You can see a sample of the data hereWarning this will initiate a download of a 108MB zip file!. That's a huge xml file with thousands of smaller xml files inside it. I've broken those out into individual files. I want to rename the files based on a number inside (part of preprocessing). I have the following code:
from __future__ import print_function
from bs4 import BeautifulSoup # To get everything
import os
def rename_xml_files(directory):
xml_files = [xml_file for xml_file in os.listdir(directory) ]
for filename in xml_files:
filename = filename.strip()
full_filename = directory + "/" +filename
print (full_filename)
f = open(full_filename, "r")
xml = f.read()
soup = BeautifulSoup(xml)
del xml
del soup
f.close()
If I comment out the "soup =" and "del" lines, it works perfectly.
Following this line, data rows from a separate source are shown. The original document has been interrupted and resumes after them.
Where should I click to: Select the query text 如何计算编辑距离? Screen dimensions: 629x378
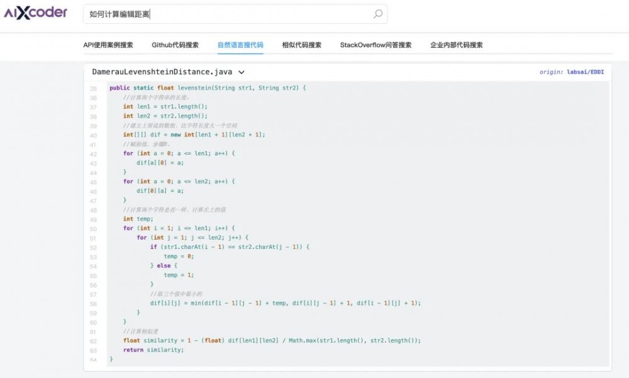click(x=120, y=14)
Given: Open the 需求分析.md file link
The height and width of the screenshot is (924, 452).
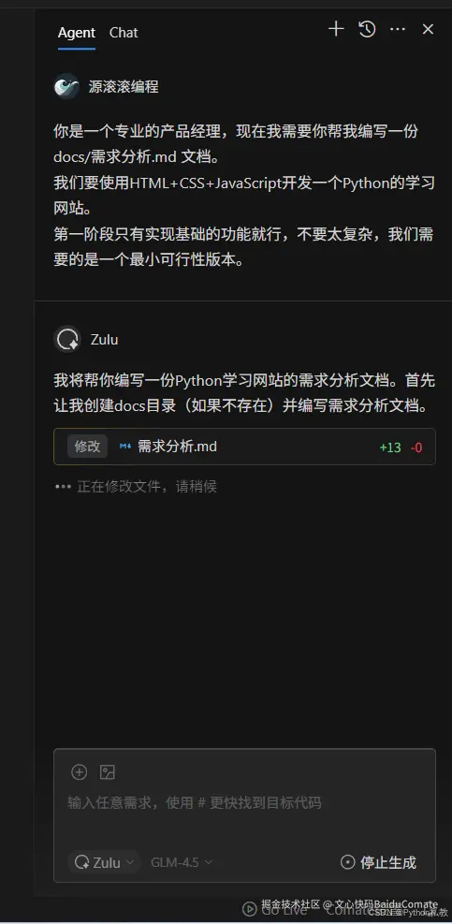Looking at the screenshot, I should 178,447.
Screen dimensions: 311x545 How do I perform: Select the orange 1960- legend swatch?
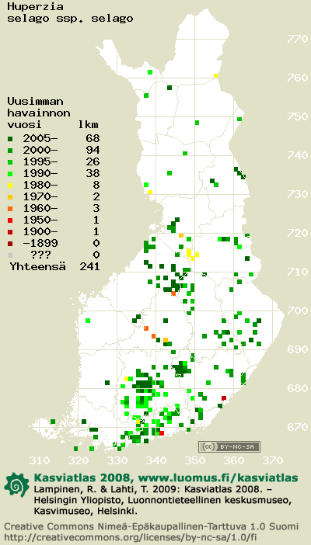click(10, 209)
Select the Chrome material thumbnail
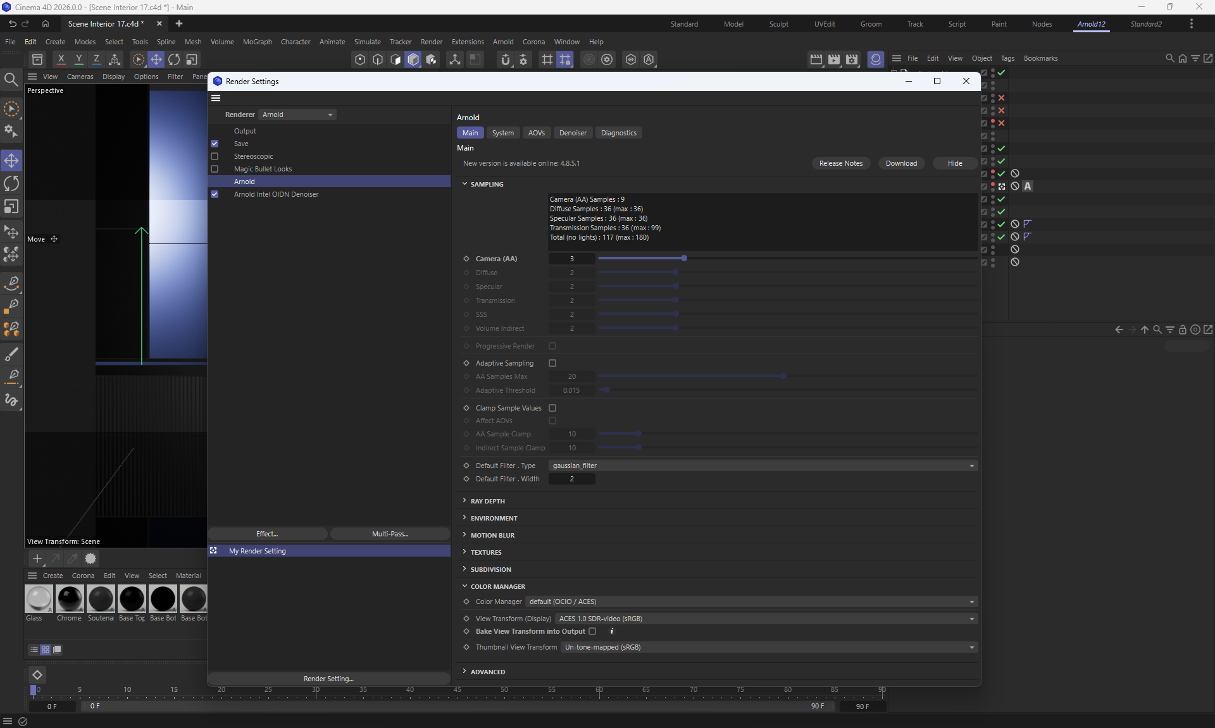The height and width of the screenshot is (728, 1215). [x=70, y=599]
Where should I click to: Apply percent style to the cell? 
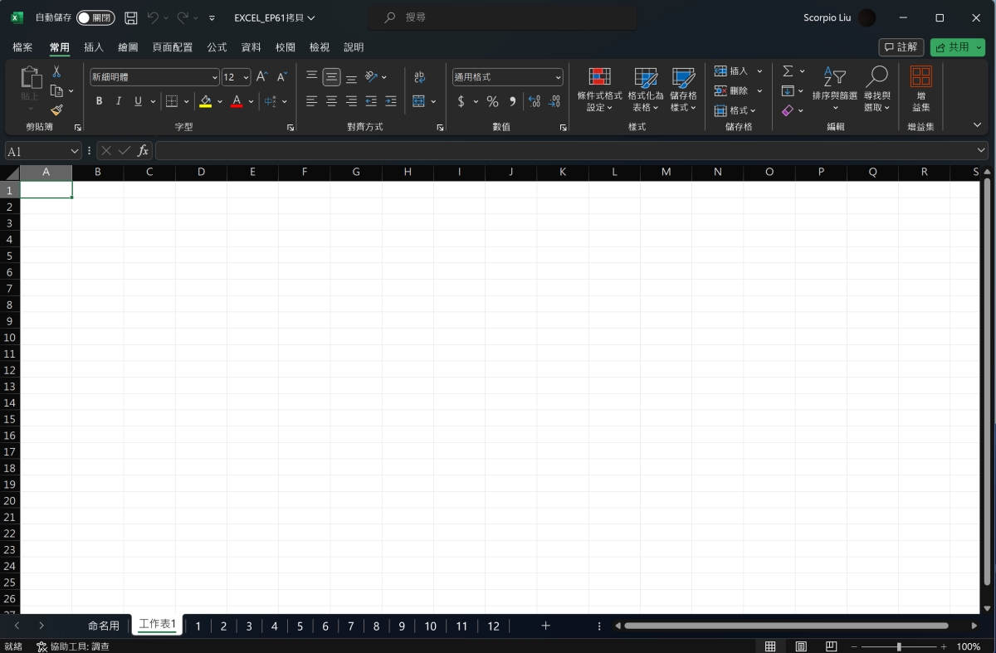(492, 101)
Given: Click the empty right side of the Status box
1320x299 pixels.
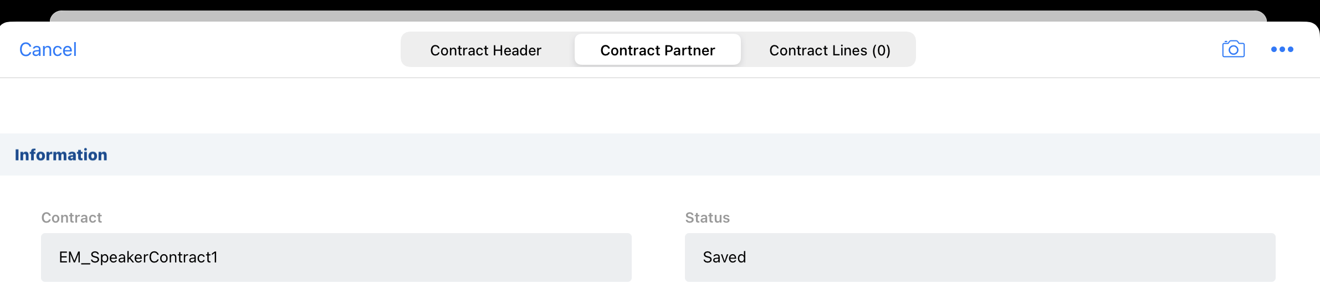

If I add the "soup = ..." line, it will work for a moment and then it will eventually crap out - it just crashes the python kernel. I'm using Enthought Canopy, but I've tried it running from the command line and it craps out there, too.
I thought, perhaps, it was not deallocating the space for the variable "soup" so I tried adding the "del" commands. Same problem.
Any thoughts on how to circumvent this? I'm not stuck on BS. If there's a better way of doing this, I would love it, but I need a little sample code.
Try using cElementTree.parse()
from Python's standard xml
library instead of BeautifulSoup. 'Soup is great for parsing normal web pages, but cElementTree is blazing fast.
Like this:
import xml.etree.cElementTree as cET
# ...
def rename_xml_files(directory):
xml_files = [xml_file for xml_file in os.listdir(directory) ]
for filename in xml_files:
filename = filename.strip()
full_filename = directory + "/" +filename
print(full_filename)
parsed = cET.parse(full_filename)
del parsed
If your XML formatted correctly this should parse it. If your machine is still unable to handle all that data in memory, you should look into streaming the XML.